California Desert to Get Its Own Art Biennial, Timed With Coachella Festival

By Alanna Martinez

 

The Contemporary Art world is headed to the California desert in 2017, with an all new biennial art exhibition, thanks to artist Ed Ruscha and a new nonprofit organization.

 

Desert X, as it’s being called, is slated to take place not this February but next, and is strategically timed to coincide with the highly popular music and arts festival Coachella.

 

The festival drew 579,000 attendees in 2014 alone and made over $84 million in 2015, according to figures from The Los Angeles Times and Billboard, and already features large-scale site specific art installations in its programming.

 

Firming up the partnership between the new fair and the long-running desert bacchanalia is Paul Clemente, Coachella’s art director, who also sits on Desert X’s board of directors.

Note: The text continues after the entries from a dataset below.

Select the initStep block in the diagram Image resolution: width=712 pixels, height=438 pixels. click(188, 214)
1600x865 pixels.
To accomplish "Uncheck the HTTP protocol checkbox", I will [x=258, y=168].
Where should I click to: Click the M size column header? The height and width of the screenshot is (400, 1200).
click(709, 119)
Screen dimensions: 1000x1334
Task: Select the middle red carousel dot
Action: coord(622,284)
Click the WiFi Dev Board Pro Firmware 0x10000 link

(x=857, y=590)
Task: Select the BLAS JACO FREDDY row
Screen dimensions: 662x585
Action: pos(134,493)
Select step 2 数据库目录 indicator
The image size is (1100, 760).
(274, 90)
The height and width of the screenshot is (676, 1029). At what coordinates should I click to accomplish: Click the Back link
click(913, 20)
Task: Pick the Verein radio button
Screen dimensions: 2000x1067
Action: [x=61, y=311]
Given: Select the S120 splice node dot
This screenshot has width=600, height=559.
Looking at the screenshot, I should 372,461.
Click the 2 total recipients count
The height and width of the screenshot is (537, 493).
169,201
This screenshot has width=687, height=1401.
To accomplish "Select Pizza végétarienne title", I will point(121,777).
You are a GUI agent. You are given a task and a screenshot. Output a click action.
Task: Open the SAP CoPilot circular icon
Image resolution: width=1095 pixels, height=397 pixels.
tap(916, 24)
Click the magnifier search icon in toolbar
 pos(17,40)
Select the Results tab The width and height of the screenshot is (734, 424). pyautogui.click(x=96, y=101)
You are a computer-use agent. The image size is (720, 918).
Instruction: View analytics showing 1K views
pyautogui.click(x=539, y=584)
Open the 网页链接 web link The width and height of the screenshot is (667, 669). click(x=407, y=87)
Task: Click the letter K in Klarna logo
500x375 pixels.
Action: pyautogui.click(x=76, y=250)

Joining him is collector Beth Rudin Dewoody, and the organization’s founder and president Susan L. Davis, who is also editorial director of the region’s Annenberg Retreat at Sunnylands.

 

“We see Desert X as unique in shining a spotlight on the rich preexisting architectural, natural and cultural legacies of the area, while offering the public a way to explore, activate and interrogate current, timely and historic issues through contemporary, creative practices,” said Ms. Davis in a statement.

 

Desert X has tapped curator and writer Neville Wakefield as its first artistic director. The New York-based Mr. Wakefield is best known for his collaborative curatorial project with artist Olympia Scarry called Elevation1049 in Gstaad, Switzerland, a series of site specific installations, and also for his role as curator of the Frieze Projects section of London’s Frieze Art Fair.

 

“The desert has long exercised its fascination over the minds of artists, architects, musicians, writers and other explorers of landscape and soul,” said Mr. Wakefield in the statement. “Desert X will harness and combine the matchless spectacle of the geologic epic, the radical abstraction of the surroundings and the singular incursions of man into the seemingly barren landscape.”

 

Mr. Wakefield told The New York Times that event organizers do not yet know how many artists will be participating, where the event will be held, or if it would in fact occur every two years. He explained, “All that’s established for now is that it’s a recurring event.”

 

However, a press release for the exhibition noted that the Palm Springs Art Museum and Sunnylands Center and Gardens could be spots where commissioned art works will be shown.

 

Biennial events will take place in Palm Springs, Los Angeles and New York in 2016 and Mr. Wakefield is expected to announce further details of his “vision and plans,” for Desert X in a talk at the Art Los Angeles Contemporary fair in Santa Monica, Calif., on January 29.